▶ [Work required]
Your task is to tally the lines of the listing containing the word "arrow" and report the figure alone.

Start of Data provided

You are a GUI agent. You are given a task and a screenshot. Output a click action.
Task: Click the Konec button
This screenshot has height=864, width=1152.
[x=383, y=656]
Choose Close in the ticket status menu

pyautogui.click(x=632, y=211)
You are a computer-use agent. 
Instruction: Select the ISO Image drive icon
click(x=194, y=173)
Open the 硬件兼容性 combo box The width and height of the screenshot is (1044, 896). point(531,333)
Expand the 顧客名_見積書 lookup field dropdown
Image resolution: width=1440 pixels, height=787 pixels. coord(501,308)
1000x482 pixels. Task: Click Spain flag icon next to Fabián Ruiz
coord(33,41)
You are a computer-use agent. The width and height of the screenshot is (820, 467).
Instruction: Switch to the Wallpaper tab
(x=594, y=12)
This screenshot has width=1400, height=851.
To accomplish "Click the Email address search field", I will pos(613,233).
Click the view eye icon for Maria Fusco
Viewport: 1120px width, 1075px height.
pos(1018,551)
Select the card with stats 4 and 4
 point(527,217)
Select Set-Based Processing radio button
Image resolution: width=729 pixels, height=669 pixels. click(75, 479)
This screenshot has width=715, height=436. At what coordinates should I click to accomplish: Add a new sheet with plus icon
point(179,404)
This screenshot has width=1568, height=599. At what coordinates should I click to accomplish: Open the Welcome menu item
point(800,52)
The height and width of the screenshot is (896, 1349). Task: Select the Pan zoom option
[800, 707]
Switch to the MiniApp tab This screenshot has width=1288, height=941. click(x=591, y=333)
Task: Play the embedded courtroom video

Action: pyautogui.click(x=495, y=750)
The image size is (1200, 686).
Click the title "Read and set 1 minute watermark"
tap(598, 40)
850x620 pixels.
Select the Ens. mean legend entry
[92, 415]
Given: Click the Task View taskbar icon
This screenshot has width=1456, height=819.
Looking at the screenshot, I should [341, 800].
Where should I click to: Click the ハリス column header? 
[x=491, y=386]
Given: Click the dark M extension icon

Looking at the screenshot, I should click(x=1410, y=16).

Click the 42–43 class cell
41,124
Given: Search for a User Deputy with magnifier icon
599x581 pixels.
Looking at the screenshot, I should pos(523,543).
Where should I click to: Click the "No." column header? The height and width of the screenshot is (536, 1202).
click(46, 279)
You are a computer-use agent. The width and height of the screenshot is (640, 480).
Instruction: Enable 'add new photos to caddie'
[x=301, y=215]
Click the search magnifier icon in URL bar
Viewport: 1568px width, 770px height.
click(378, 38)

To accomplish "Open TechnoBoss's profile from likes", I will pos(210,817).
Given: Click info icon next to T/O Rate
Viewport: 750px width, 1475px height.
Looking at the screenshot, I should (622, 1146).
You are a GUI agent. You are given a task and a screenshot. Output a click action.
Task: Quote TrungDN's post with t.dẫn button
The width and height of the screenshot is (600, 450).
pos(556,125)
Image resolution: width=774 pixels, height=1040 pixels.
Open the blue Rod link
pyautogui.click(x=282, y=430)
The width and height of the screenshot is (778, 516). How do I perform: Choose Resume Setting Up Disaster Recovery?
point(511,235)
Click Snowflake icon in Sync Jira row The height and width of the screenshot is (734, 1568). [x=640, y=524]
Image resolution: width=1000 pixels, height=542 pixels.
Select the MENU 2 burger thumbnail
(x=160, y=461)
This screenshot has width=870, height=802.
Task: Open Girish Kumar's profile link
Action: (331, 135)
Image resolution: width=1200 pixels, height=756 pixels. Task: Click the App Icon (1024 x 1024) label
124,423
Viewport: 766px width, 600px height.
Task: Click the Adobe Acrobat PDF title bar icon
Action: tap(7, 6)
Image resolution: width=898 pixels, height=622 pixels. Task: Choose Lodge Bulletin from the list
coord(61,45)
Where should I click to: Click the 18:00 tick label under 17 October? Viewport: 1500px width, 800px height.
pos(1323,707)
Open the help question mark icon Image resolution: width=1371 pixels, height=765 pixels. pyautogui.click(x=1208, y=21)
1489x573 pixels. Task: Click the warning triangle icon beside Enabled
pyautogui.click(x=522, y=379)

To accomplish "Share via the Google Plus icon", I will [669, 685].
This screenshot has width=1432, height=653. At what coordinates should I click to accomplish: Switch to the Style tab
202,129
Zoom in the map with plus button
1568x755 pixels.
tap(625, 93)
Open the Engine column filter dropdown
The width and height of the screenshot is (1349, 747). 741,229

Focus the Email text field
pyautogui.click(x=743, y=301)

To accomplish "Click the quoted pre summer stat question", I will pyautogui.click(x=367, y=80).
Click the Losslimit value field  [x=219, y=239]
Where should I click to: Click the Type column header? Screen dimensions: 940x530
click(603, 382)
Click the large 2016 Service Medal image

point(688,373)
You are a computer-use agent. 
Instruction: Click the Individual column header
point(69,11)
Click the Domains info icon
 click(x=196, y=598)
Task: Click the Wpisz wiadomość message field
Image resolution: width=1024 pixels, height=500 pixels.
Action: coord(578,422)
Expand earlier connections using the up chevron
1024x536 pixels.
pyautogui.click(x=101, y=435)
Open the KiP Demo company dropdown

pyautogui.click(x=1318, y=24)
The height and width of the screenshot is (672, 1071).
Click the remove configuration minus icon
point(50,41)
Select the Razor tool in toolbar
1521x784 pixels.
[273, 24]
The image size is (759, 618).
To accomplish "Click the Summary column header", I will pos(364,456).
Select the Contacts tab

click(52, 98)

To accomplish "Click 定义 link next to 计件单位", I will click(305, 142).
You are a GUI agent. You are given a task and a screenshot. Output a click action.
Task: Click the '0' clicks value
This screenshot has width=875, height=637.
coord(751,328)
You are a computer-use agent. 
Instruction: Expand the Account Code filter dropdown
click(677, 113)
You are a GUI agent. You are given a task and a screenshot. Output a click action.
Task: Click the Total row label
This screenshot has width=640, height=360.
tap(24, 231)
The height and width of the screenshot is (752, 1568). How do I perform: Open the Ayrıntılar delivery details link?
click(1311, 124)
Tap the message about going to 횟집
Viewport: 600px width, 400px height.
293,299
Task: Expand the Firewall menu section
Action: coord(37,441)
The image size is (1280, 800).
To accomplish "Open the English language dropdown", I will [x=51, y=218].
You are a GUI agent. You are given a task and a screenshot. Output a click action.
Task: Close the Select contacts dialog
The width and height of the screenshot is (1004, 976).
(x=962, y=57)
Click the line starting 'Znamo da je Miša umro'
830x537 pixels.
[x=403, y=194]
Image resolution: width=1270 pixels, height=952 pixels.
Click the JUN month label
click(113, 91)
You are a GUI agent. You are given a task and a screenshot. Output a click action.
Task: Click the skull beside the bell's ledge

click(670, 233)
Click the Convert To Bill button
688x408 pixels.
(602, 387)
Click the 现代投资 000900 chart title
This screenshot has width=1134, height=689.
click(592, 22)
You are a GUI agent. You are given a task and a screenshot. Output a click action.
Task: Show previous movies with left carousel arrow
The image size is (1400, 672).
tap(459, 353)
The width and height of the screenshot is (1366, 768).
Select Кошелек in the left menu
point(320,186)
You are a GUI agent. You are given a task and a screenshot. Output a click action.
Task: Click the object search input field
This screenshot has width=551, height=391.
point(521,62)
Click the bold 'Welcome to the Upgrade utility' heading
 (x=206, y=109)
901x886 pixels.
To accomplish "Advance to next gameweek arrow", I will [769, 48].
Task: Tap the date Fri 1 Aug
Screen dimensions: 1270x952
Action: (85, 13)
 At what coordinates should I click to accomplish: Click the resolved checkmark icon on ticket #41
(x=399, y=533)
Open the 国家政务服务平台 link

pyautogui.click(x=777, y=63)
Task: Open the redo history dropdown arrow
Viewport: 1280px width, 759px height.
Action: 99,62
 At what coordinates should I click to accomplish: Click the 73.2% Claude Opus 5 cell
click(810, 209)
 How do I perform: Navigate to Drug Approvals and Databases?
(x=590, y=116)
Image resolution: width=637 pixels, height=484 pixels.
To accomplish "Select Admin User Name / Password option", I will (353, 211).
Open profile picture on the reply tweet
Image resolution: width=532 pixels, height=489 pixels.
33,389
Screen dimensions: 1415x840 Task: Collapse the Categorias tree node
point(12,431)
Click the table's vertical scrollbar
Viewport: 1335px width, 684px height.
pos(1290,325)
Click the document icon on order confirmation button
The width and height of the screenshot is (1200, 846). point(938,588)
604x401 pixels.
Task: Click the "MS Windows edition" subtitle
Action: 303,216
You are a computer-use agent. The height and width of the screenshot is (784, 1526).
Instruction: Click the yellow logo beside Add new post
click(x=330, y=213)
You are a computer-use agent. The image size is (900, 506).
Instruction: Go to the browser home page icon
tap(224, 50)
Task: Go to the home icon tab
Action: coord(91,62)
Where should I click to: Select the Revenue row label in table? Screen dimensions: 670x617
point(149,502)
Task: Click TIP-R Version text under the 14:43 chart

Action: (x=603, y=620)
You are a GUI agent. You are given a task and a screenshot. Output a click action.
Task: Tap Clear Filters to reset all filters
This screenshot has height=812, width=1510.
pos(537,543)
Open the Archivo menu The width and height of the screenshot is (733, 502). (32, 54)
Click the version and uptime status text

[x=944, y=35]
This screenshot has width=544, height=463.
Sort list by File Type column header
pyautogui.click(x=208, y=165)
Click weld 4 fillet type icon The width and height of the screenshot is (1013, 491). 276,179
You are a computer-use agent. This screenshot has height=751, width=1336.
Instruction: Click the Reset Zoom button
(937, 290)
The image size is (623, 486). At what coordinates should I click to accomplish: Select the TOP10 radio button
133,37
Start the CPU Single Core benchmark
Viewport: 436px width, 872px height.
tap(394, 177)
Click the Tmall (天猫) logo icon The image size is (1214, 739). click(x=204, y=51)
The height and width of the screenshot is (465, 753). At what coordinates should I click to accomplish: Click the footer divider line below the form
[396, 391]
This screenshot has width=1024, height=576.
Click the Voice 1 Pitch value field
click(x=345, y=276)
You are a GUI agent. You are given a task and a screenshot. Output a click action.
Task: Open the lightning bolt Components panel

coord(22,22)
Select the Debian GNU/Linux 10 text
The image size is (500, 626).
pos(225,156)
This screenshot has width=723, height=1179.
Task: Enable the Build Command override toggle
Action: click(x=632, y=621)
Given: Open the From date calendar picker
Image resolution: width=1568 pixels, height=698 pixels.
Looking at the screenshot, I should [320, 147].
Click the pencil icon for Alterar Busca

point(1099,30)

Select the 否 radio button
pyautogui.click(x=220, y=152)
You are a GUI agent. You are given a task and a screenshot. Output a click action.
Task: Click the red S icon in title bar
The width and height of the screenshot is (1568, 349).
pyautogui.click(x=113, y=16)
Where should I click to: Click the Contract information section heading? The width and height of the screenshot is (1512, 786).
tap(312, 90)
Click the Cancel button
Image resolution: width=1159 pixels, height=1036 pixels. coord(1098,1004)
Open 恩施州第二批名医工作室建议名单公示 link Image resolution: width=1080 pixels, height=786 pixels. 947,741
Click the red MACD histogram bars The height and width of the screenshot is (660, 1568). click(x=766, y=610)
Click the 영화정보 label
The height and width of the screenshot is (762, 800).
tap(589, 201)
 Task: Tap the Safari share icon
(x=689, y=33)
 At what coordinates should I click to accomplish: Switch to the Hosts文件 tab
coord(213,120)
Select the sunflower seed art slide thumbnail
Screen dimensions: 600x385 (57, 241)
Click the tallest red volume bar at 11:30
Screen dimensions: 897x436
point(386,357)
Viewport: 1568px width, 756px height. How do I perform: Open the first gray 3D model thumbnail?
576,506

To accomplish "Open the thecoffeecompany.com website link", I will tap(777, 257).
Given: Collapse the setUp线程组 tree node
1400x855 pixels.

End of Data provided

▶ [Result below]
3